Raw data Block Start

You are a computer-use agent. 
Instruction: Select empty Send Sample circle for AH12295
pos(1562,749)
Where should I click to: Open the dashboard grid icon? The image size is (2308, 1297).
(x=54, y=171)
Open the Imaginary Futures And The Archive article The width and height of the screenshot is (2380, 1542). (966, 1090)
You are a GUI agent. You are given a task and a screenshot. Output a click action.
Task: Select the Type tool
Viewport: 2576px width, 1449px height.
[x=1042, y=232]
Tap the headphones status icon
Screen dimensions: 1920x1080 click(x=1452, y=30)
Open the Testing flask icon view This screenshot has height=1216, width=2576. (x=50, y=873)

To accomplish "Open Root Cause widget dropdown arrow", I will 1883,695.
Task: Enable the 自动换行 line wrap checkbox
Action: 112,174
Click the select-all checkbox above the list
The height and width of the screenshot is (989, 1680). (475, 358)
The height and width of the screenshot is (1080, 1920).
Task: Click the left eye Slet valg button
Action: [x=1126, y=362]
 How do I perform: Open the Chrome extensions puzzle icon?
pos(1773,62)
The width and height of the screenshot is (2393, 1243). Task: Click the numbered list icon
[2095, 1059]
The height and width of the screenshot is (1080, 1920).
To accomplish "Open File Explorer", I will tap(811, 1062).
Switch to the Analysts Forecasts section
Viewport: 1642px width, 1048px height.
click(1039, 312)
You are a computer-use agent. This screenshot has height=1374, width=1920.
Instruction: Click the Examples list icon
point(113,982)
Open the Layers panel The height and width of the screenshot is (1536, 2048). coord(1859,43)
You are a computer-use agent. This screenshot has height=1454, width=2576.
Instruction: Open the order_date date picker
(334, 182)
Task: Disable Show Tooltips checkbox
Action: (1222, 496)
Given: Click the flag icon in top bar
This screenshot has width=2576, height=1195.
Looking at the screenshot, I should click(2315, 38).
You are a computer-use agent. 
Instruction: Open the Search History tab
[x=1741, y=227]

Raw data Block End

## Work instructions
With the line containing "Viewport: 1642px width, 1048px height." as the start and the last line of the listing as the end, restate that stretch word for word and nothing else.

## Task solution
Viewport: 1642px width, 1048px height.
click(1039, 312)
You are a computer-use agent. This screenshot has height=1374, width=1920.
Instruction: Click the Examples list icon
point(113,982)
Open the Layers panel The height and width of the screenshot is (1536, 2048). coord(1859,43)
You are a computer-use agent. This screenshot has height=1454, width=2576.
Instruction: Open the order_date date picker
(334, 182)
Task: Disable Show Tooltips checkbox
Action: (1222, 496)
Given: Click the flag icon in top bar
This screenshot has width=2576, height=1195.
Looking at the screenshot, I should click(2315, 38).
You are a computer-use agent. 
Instruction: Open the Search History tab
[x=1741, y=227]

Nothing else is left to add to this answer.